Ul Haq ha parlato recentemente delle sfide legate alla selezione, alla formazione e alla gestione di quasi mezzo milione di operatori sanitari comunitari. In Pakistan, si distinguono tra operatori in prima linea e attivisti sociali.

Israr Ul Haq, esperto in cambiamenti sociali e comportamentali, UNICEF Islamabad, Pakistan
D: Cosa fanno gli operatori in prima linea e gli attivisti sociali?
R: Gli operatori in prima linea vanno di casa in casa per somministrare i vaccini. Gli operatori sociali diffondono nella comunità il messaggio sull'importanza della vaccinazione antipolio — e non solo di quella, ma anche della salute e del benessere dei bambini e delle mamme.
D: Dovete trovare operatori che vivano in ogni comunità, in tutto il Pakistan?
R: Sì. È molto importante che le persone abbiano un legame sociale ed emotivo con gli operatori che si presentano alla loro porta. Gli attivisti sociali dovrebbero essere ben conosciuti nella comunità, quindi dobbiamo sceglierli proprio tra la gente del posto. Non è che possiamo chiamare qualcuno da fuori.
D: Perché no?
R: È un po' come dire: “Le persone che fanno parte del nostro giro non ci farebbero mai del male”. Dobbiamo conquistare la fiducia della gente. Vogliamo che la gente capisca perché sottolineiamo l'importanza della vaccinazione antipolio più di ogni altra cosa. Il consenso sociale è davvero importante. Dopo 28 anni di questo programma, oltre il 95% delle persone apre la porta di casa per far vaccinare i propri figli.
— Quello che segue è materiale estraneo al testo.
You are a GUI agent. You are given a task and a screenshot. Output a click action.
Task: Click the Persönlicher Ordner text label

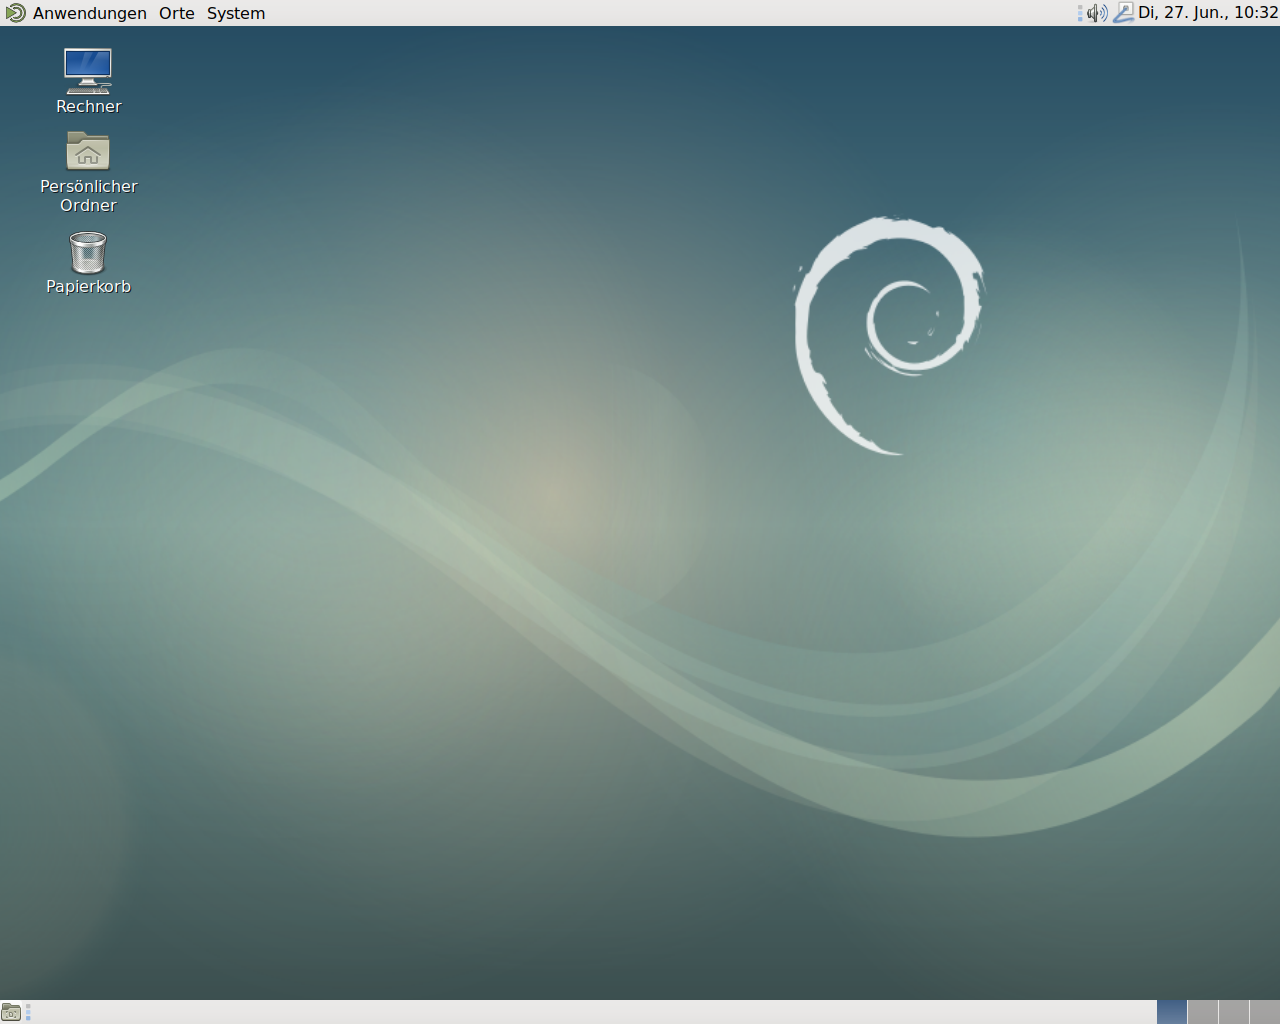point(88,195)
D: Quali sono i requisiti che cercate quando reclutate gli operatori sanitari?
R: Lavoriamo prevalentemente con le donne. La nostra è una società conservatrice in cui agli uomini che non fanno parte della famiglia non è permesso entrare nelle case altrui. È fondamentale poter parlare con le mamme, ma in alcune zone per gli uomini è praticamente impossibile farlo. Ma nelle zone più remote, dove per le donne è molto difficile spostarsi, è davvero complicato convincerle a fare questo lavoro. E così finiamo per avere uomini provenienti proprio da quelle comunità.
D: Ci sono altre sfide nel reclutare operatori nelle zone remote?
R: Gli operatori dovrebbero avere un livello di istruzione sufficiente per saper leggere e scrivere, ma dipende dal tasso di alfabetizzazione della zona. Nelle zone in cui i tassi di alfabetizzazione sono bassi, abbiamo coinvolto donne anziane che non sapevano né leggere né scrivere, ma che erano ben conosciute nelle loro comunità.